PROBLEM DETAILS —
Put each line of the rows below into a JSON list of strings, one string per line, and skip any blank lines. Leave out the pictures.

Word and item position data
┏━━

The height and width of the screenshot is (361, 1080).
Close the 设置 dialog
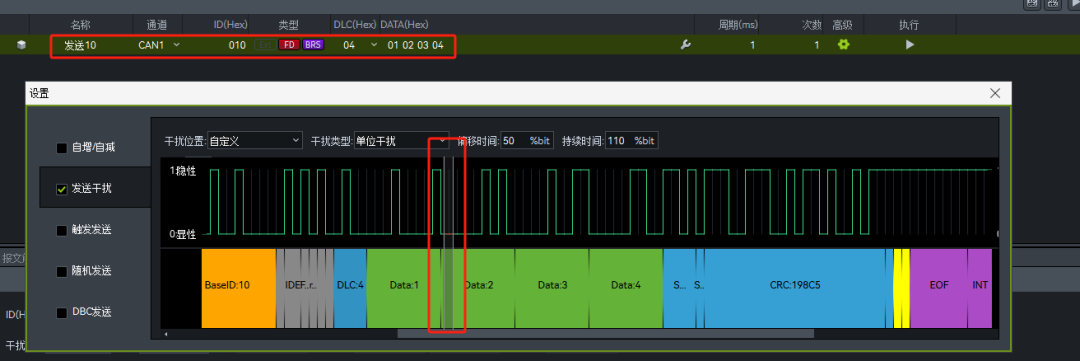point(994,93)
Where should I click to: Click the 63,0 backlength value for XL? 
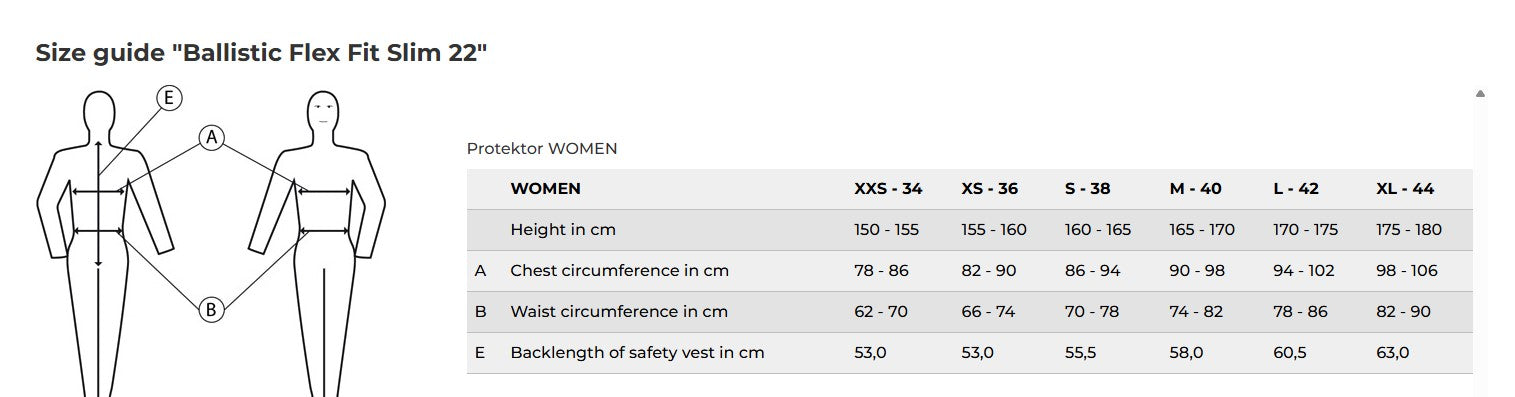[1392, 353]
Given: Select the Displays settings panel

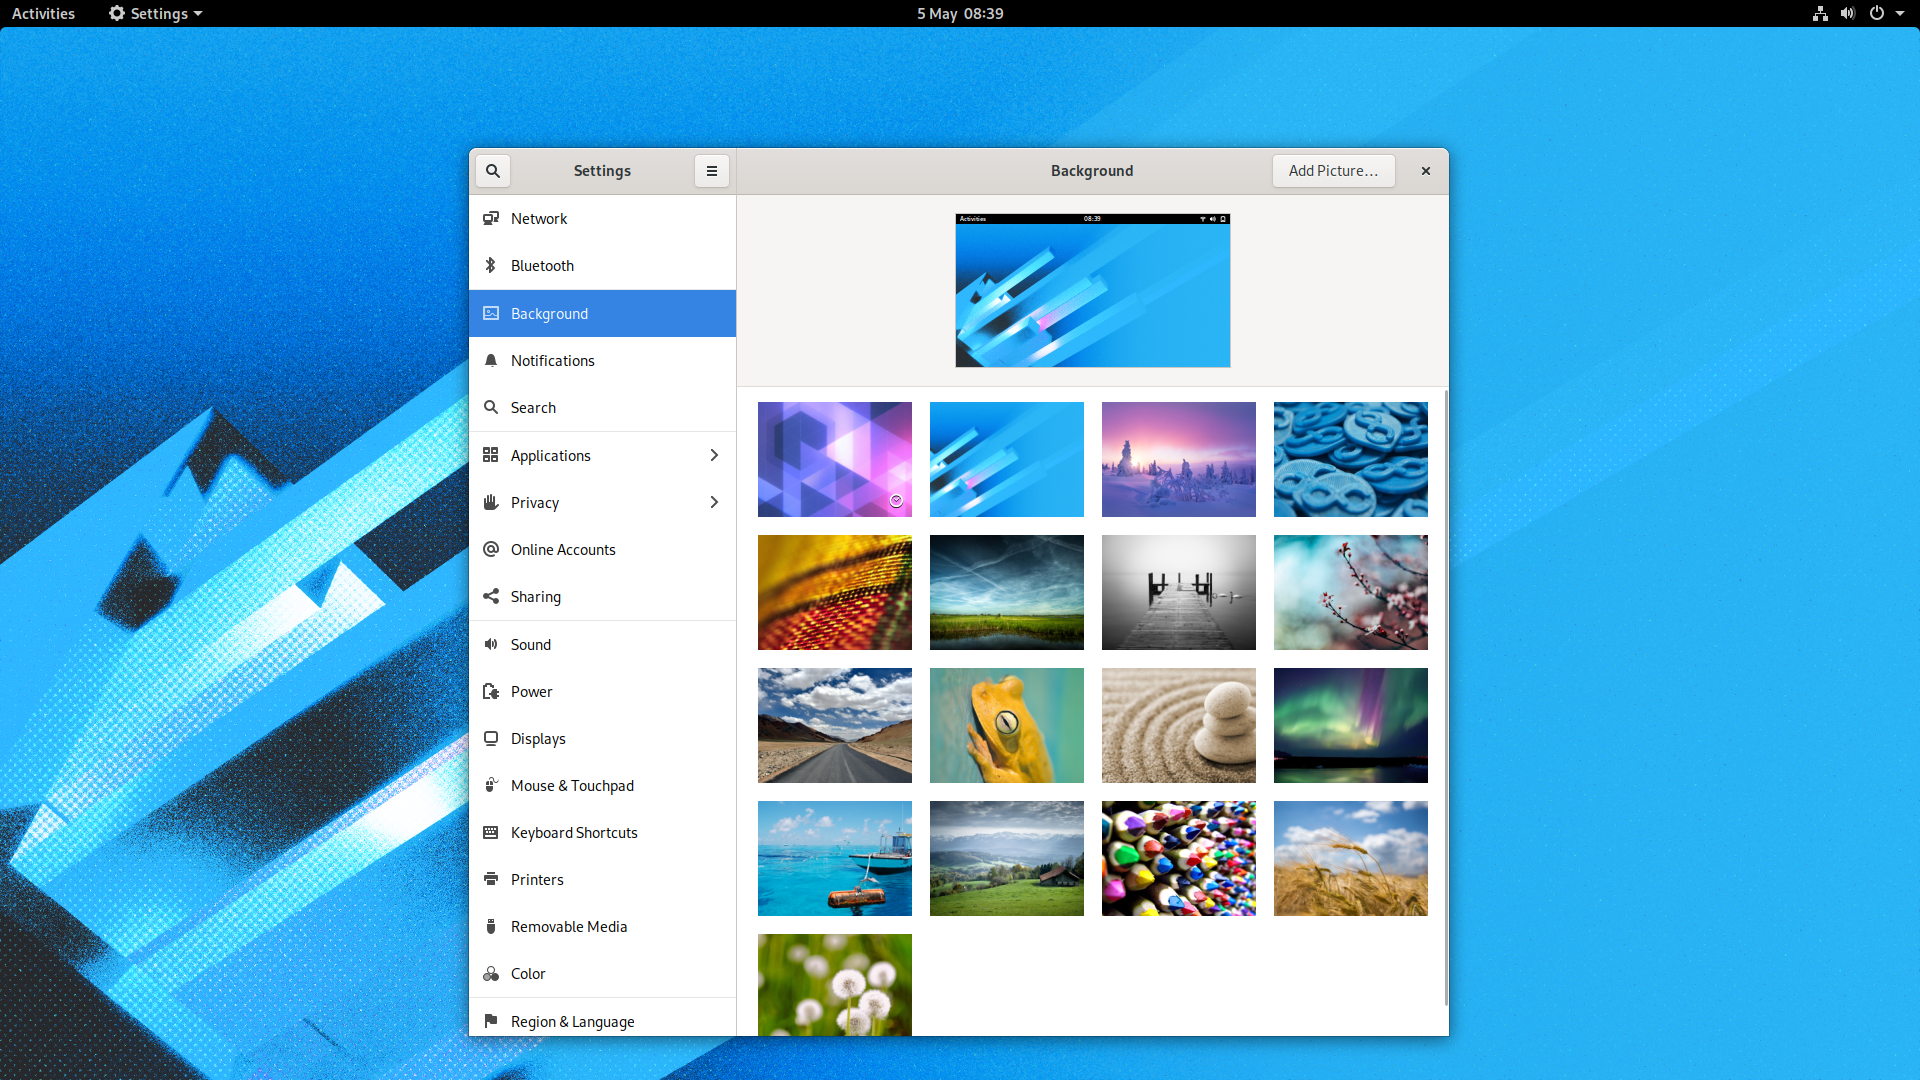Looking at the screenshot, I should [x=538, y=739].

┗━━

WRITTEN RESPONSE —
[
  "The height and width of the screenshot is (361, 1080).",
  "Close the 设置 dialog",
  "point(994,93)",
  "Where should I click to: Click the 63,0 backlength value for XL? ",
  "[1392, 353]",
  "Given: Select the Displays settings panel",
  "Looking at the screenshot, I should [x=538, y=739]."
]